August 3, 2014
What follows is an experiment in strategy design.
Scenario: from one stock, over an 8-month period of the past year, I predetermined trade entry and exit points by date. Therefore, this experiment is entirely fabricated. Nonetheless, there was something to learn from the process.
Using one stock (AXP), I hardcoded trade dates and produced the following for summary performance report:
AXP - Hard Coded Dates (past year)
(click to enlarge)
The above does show that all trades were profitable (100% hit rate). How could it be otherwise? The dates were selected from hindsight... So there was no surprise there.
Now for the experiment
From the above, what was kept as a trading strategy was the entry and exit dates for all the AXP trades. If these dates were applied to other stocks, they might or might not produce a winning outcome. Some might even go as far as saying a 50/50 chance of generating a profit or a loss on any of those trades.
Well, the outcome is somewhat different. I tried it over the last year of data on the 30 Dow stocks plus 2 that I've used in other tests. The output was:
DOW – 32 Stocks – AXP Fixed Dates
(click to enlarge)
The above summary performance report showed the expected 1,600 trades (32*50). They came in with an 89.69% win rate. Only 168 trades (10.31%) generated a loss, and even there, the average loss was only -2.41% per losing trade. Just one stock out of the 32 ended with a loss.
DOW – 32 Stocks – Fixed Dates
(click to enlarge)
This would imply that the dates chosen for AXP must have been quite general in nature in order to apply to about 90% of the 1,600 trades. And if it was that general, how about pushing the envelope further? Why not try this on another and bigger dataset: the Russell 1000 with its 985 stocks? What follows is the performance summary report for that one:
Russell – 985 Stocks – Fixed Dates
(click to enlarge)
This time, you had 49,100 trades, of which 40,965 (83.43%) were profitable.
Why do such tests?
The first strategy on AXP is idealistic, not the optimum, but surely over-optimized and certainly over-fitted. However, after having applied it to the 30 Dow stocks and the Russell 1000 stocks, a pattern emerges.
If one could design a trading script that could send its trading signals around the same date zones as in the AXP example, then one might have a winning trading strategy that could also survive in a much larger group as in the remaining 984 Russell stocks. One would not be interested in the trading signals per say but the trigger dates on this one stock (AXP) that could be passed on to other stocks in the portfolio as their trading signals. A one size fits all kind of thing.

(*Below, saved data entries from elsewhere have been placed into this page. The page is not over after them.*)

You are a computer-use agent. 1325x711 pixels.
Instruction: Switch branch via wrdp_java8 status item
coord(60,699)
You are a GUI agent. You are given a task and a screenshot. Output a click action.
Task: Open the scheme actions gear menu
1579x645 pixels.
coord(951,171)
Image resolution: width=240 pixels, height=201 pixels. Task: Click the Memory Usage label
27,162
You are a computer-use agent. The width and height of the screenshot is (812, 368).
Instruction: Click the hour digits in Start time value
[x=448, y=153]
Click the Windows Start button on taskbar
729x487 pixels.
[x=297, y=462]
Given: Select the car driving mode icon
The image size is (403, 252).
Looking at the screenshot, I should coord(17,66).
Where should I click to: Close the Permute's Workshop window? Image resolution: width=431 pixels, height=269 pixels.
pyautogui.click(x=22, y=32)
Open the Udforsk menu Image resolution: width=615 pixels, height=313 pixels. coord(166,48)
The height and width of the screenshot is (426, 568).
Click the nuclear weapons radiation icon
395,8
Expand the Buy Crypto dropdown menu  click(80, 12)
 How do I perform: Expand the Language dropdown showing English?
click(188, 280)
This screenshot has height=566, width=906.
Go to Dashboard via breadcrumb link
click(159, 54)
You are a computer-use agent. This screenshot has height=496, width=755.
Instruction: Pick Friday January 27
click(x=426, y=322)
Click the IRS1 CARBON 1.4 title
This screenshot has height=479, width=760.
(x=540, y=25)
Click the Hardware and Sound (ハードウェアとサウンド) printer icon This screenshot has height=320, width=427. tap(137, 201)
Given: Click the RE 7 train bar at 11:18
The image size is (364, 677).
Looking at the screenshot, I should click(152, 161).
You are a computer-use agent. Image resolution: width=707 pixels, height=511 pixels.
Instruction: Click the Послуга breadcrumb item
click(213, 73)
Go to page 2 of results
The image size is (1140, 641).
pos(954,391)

Based solely on the above experiment, I would venture that AXP's price movements were somewhat representative of a much larger stock universe (984 + 30). And some of the reasons for AXP's profitability would be about the same as for the group as a whole.
AXP served as a bellwether stock. All trades in all the other stocks were copycat trades. A conclusion to such an experiment would be to note that a majority of stocks (90% in Dow stocks and 83% in Russell stocks) had about the same type of price patterns, the same general "trend" as AXP's; resulting in an exo-trading strategy with a positive and profitable "edge".
This would indicate that there was a general uptrend for AXP which could also be found in most of the 984 Russell stocks as in most of the 30 Dow stocks. Also, the path taken by AXP over the past year must have been highly correlated to the price movements of most stocks reviewed in this test. It all could be summarized in a single decision: trade AXP's general trend, copy trade date triggers to other stocks, and have fun.
What is left is to design a signal-triggering function that will mimic AXP's price movements and determine its entry and exit trading zones approaching the idealized model. I do have such procedures, so I look forward to testing them at some future time.
It was sufficient to use the trading dates on a single stock to win over a thousand. Interesting.